Although there is a great deal of data running in memory, it is still important to acquire the hard drive from a potentially compromised system. There is a great deal of evidence on these devices, even in the case of malware or other exploitation. Hard drive evidence becomes even more important when examining potential incidents such as internal malicious action or data loss. To ensure that this evidence is available and can be utilized in a court of law, incident responders should be well versed in the procedures we've discussed in this chapter.
In certain circumstances, incident responders may want to acquire two key pieces of data from suspected compromised systems before shutting down a running system. While not volatile in nature, the registry keys and event log files can aid analysts during their investigation. Acquiring these files from an imaged hard drive is largely dependent on the time that's needed to image and then process the entire hard disk drive. As a result, there are a few techniques that can be leveraged to acquire these key pieces of evidence.

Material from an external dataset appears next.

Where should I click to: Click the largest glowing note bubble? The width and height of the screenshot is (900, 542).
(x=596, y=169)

In the event that analysts have access to the system, they can utilize the command line to access the log files by running the following command:
C:wevtutil epl<Log Type> E:<FileName>.evtx
This command can be repeated for security, application, and system logs.

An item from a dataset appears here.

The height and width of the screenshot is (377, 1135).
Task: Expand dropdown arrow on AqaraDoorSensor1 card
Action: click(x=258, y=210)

FTK Imager also allows for the capture of registry key settings and other information that can aid in an investigation. Let's take a look:
- Open FTK Imager and navigate to the File tab.
- Click on Obtain Protected Files. The following dialog box will appear:
- Click on Browse... and navigate to the evidence file location.
- Next, click the radio button for Password recovery and all registry files and click OK. Once the tool completes, the registry and password data will be transferred to the evidence folder. This command directs FTK Imager so that it obtains the necessary registry files to recover the system passwords. These include the user, system, SAM, and NTUSER.DAT files. From here, analysis can take place before the imaging process. This allows for a more rapid response to an incident.